> **Your goal**
Take the line that holds "Task: Click the Account details user icon" and every line after it to the end of the entries, and repeat them exactly without the pictures.

> **Dataset records**

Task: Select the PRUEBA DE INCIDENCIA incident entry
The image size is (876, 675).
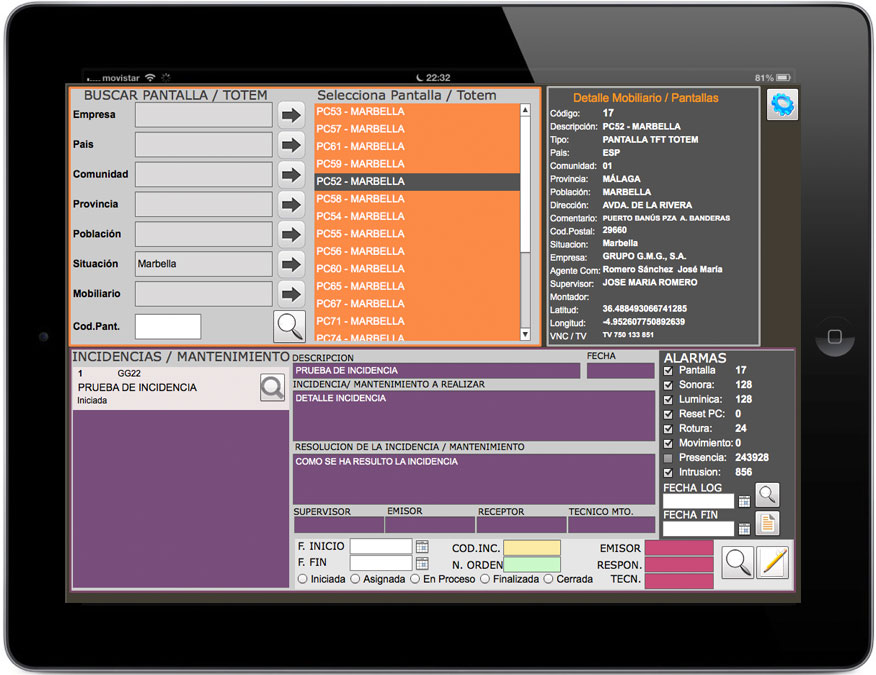Action: pos(160,387)
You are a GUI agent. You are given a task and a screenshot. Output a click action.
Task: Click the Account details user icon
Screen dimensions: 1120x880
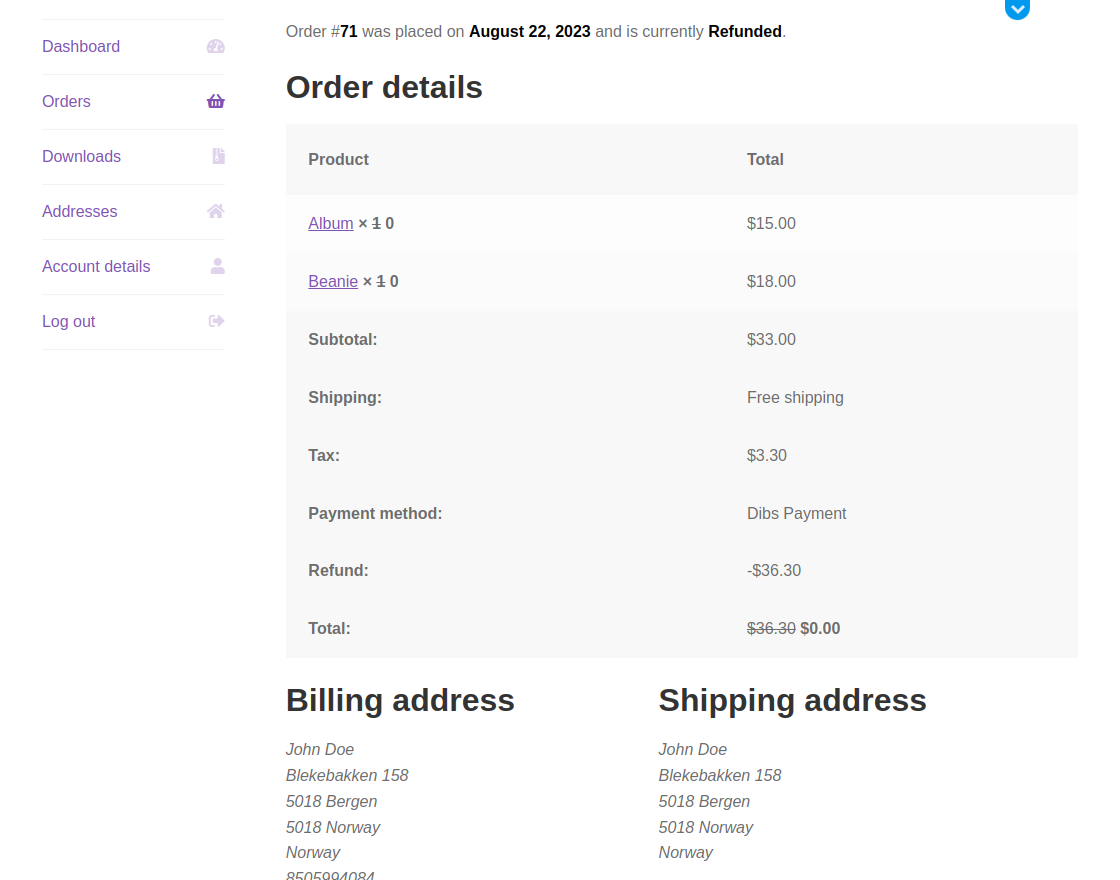click(216, 266)
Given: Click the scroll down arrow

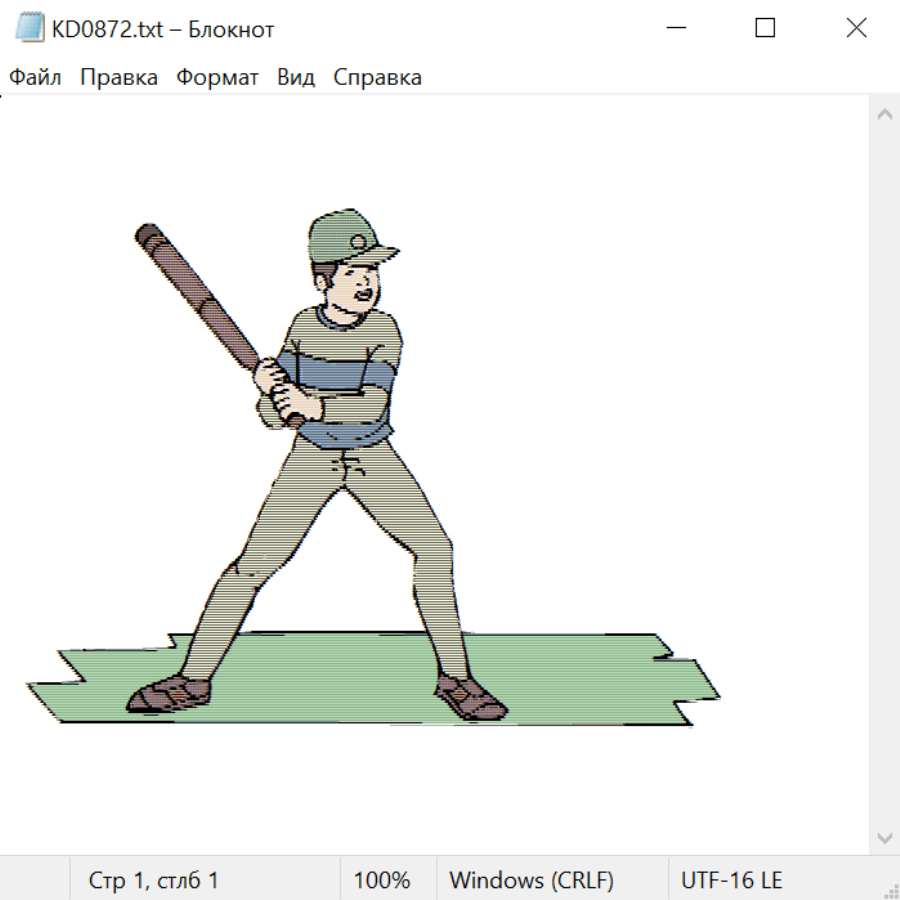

> **Answer to this exercise**
Task: Click the Account details user icon
Screen dimensions: 1120x880
click(216, 266)
Given: Click the scroll down arrow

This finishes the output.